ETNA is the first python open source framework of Tinkoff.ru AI Center. It is designed to make working with time series simple, productive, and fun.
Project description
ETNA Time Series Library
Predict your time series the easiest way
Homepage | Documentation | Tutorials | Contribution Guide | Release Notes
ETNA is an easy-to-use time series forecasting framework. It includes built in toolkits for time series preprocessing, feature generation, a variety of predictive models with unified interface - from classic machine learning to SOTA neural networks, models combination methods and smart backtesting. ETNA is designed to make working with time series simple, productive, and fun.

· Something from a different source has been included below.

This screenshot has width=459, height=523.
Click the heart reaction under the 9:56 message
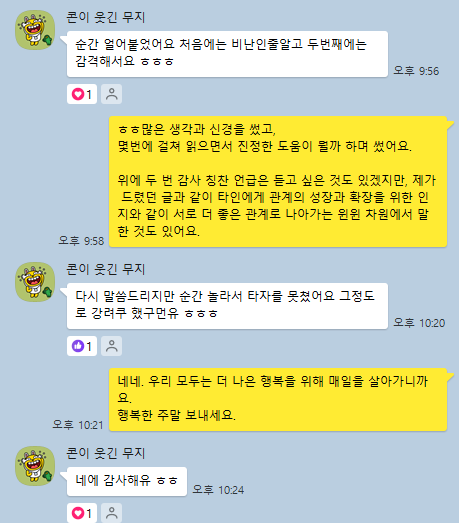point(82,94)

ETNA is the first python open source framework of Tinkoff.ru Artificial Intelligence Center. The library started as an internal product in our company - we use it in over 10+ projects now, so we often release updates. Contributions are welcome - check our Contribution Guide.
Installation
ETNA is on PyPI, so you can use pip
to install it.
pip install --upgrade pip
pip install etna
Get started
Here's some example code for a quick start.
import pandas as pd
from etna.datasets.tsdataset import TSDataset
from etna.models import ProphetModel
from etna.pipeline import Pipeline
# Read the data
df = pd.read_csv("examples/data/example_dataset.csv")
# Create a TSDataset
df = TSDataset.to_dataset(df)
ts = TSDataset(df, freq="D")
# Choose a horizon
HORIZON = 8
# Fit the pipeline
pipeline = Pipeline(model=ProphetModel(), horizon=HORIZON)
pipeline.fit(ts)
# Make the forecast
forecast_ts = pipeline.forecast()
Tutorials
We have also prepared a set of tutorials for an easy introduction:
Notebook | Interactive launch |
---|---|
Get started | |
Backtest | |
EDA | |
Outliers | |
Clustering | |
Deep learning models | |
Ensembles |
Documentation
ETNA documentation is available here.
Resources
-
Forecasting with ETNA: Fast and Furious on Medium
-
Store sales prediction with etna library on Kaggle
-
PyCon Russia September 2021 talk on YouTube
Acknowledgments
ETNA.Team
Andrey Alekseev, Nikita Barinov, Dmitriy Bunin, Aleksandr Chikov, Vladislav Denisov, Martin Gabdushev, Sergey Kolesnikov, Artem Makhin, Ivan Mitskovets, Albina Munirova, Nikolay Romantsov, Julia Shenshina
ETNA.Contributors
Artem Levashov, Aleksey Podkidyshev, Carlosbogo
License
Feel free to use our library in your commercial and private applications.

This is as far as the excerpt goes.